Depuis la mort de mamie, je passe en sortant du bureau pour te voir et pour que tu ne manges pas seul car je sais que tu es survivant, tu n’as plus ta femme, ton amour. 
Tu me racontes tes souvenirs de jeunesse, la guerre, le service militaire, tes premiers amours, la rencontre avec mamie, on parle de la pluie, du beau temps. 
Comme un vieux couple, nous faisons la vaisselle ensemble et je repars à 19h pour que tu puisses aller te coucher. 
Tu me raccompagnes et tu me fais coucou, appuyer sur ta grille, jusqu’à ce que j’ai quitté la rue. 

Cette période aura duré longtemps et puis les rendez vous se ont espacés progressivement. 
Les horaires plus longs au boulot, l’achat et les travaux à la maison, la naissance de ma fille. 
Pour autant, nous gardions des moments privilégiés, tôt le matin avant d’aller au bureau, je passe boire le café. 
Voilà que le temps a passé et maintenant tu as 90 ans. 
Je me suis toujours dit que le pire serait le jour où tu allais mourir. 
Que se serait pour moi une épreuve terrible et qu’on a beau « se préparer » psychologiquement, au moment de la séparation, on n’est jamais prêt. 
Mais le pire, en fait, c’est de te perdre alors que tu es là. 
Aujourd’hui, tu refuses d’accepter ton âge et toute adaptation de ton environnement ou changement d’habitude est vécu comme une persécution, tu es exigeant, têtu, tout est urgent, tu te mets en danger plutôt que d’accepter de l’aide, tu es absent : je te vois parfois assis avec tes yeux clairs figés dans le vide, tu es négatif parfois même agressif, tu es anxieux. 
Tu nous menaces « si je vais en maison de retraite, je me laisserais mourir » 
Bref, on appelle cela les difficultés liées à la perte d’autonomie. 
Et pour nous, ta famille proche, ce n’est pas facile. 

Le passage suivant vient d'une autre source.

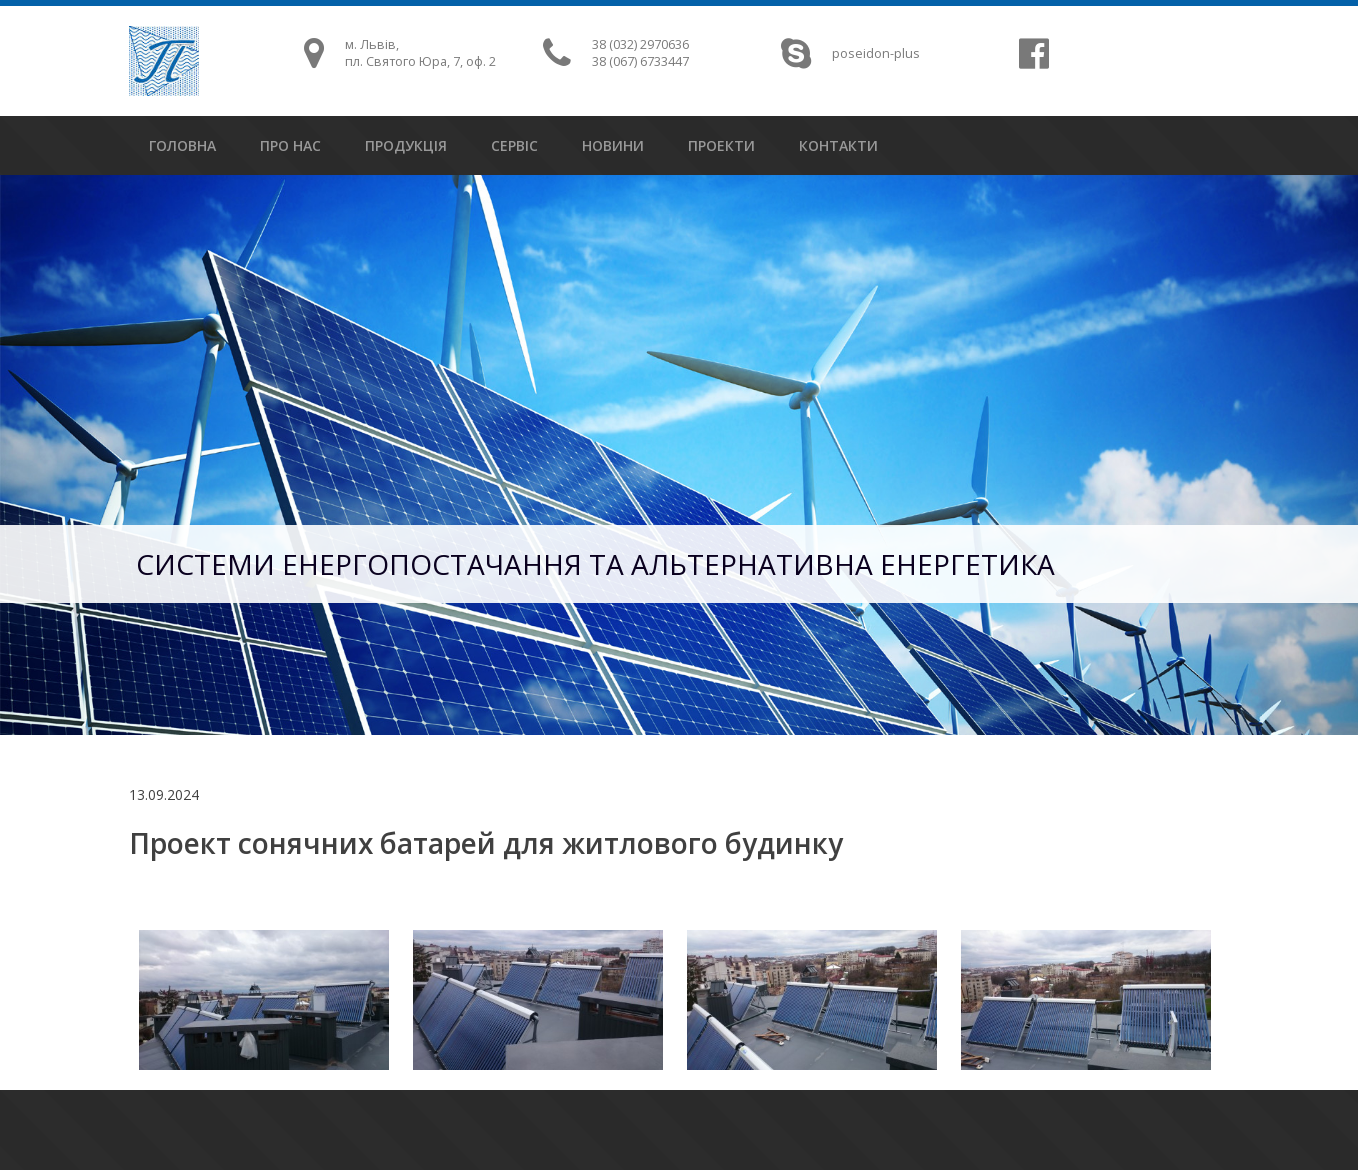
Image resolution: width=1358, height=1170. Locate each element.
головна (182, 145)
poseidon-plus (876, 53)
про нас (290, 145)
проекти (721, 145)
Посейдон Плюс (164, 61)
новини (613, 145)
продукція (406, 145)
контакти (838, 145)
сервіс (514, 145)
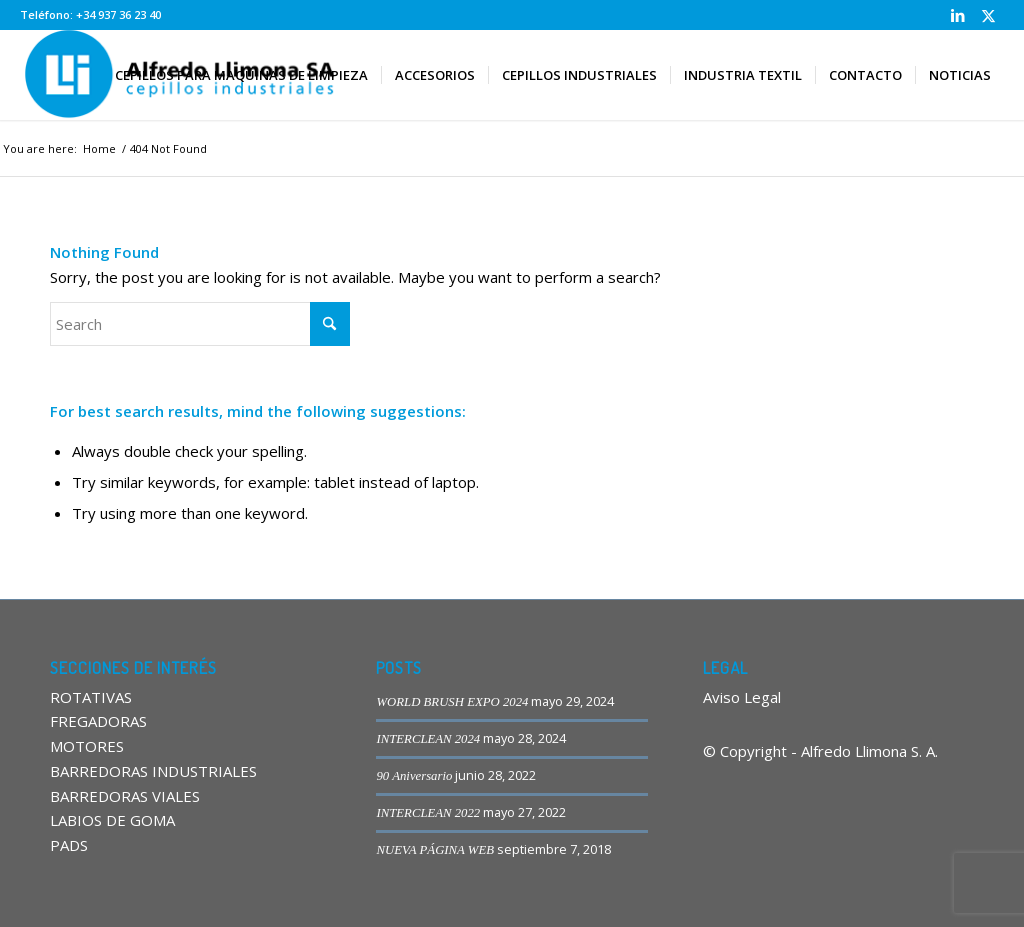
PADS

Les rôles changent, je ne suis pas ta bienveillante petite fille qui vient boire un café, je suis l’intendante de la maison. 
Je viens pour évaluer tes besoins et mettre en place des plans d’actions pour te maintenir, selon ton souhait, à domicile. 
Gérer les aides ménagères, faire tes courses, veiller à la propreté et à la sécurité. 
Un rôle ingrat, car pour toi, je suis à la fois bienfaitrice par mon aide mais également tortionnaire par les limites que je t’impose. (couper ton fil à linge pour ne plus te voir grimper sur des chaises, bouger des meubles pour ne plus que tu prennes les pieds dedans, te demander de faire des lessives plus souvent..) 

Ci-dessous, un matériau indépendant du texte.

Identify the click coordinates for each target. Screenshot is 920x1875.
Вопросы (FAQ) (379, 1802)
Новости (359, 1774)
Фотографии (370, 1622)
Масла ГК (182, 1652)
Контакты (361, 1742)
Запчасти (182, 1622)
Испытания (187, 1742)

Ce matin, tu nous appelles à 4h40 car tu as fait une chute, nous courons pour arriver chez toi. 
Cette fois encore, tu as de la chance, tu n’es pas trop blessé. 
Nous bataillons pour déplacer cette foutue chaise dans le passage pour éviter que tu ne retombes, tu n’es pas arrangeant, ni tendre avec nous. 
Nous t’écoutons dire que tu aurais préféré y rester parce que tu n’es plus qu’un « grabataire ». 
Nous sortons découragés, épuisés, résignés. 
Ce n’est plus toi. 
Alors je ferme les yeux, j’accepte que cet homme amer ne soit pas toi. 
Tu disparais un peu chaque jour. 
Alors je monte dans ma voiture et je repense à cette odeur de pain perdu qui m’attendait quand je venais te voir et je sais qu’en dépit des difficultés, ma place est ici et maintenant à tes côtés en souvenir de çà.

Je rentre chez moi, il est 6h, je suis fatiguée, je monte dans ma chambre où mon mari et ma fille sont endormis dans le lit. Ma fille me dit qu’elle veut dormir contre moi, je la sers bien fort dans mes bras, je respire l’odeur de ses cheveux et je me repose une heure avant de repartir au bureau. 
La vie est là, elle continue malgré tout et me donner la force de me dépasser pour toi.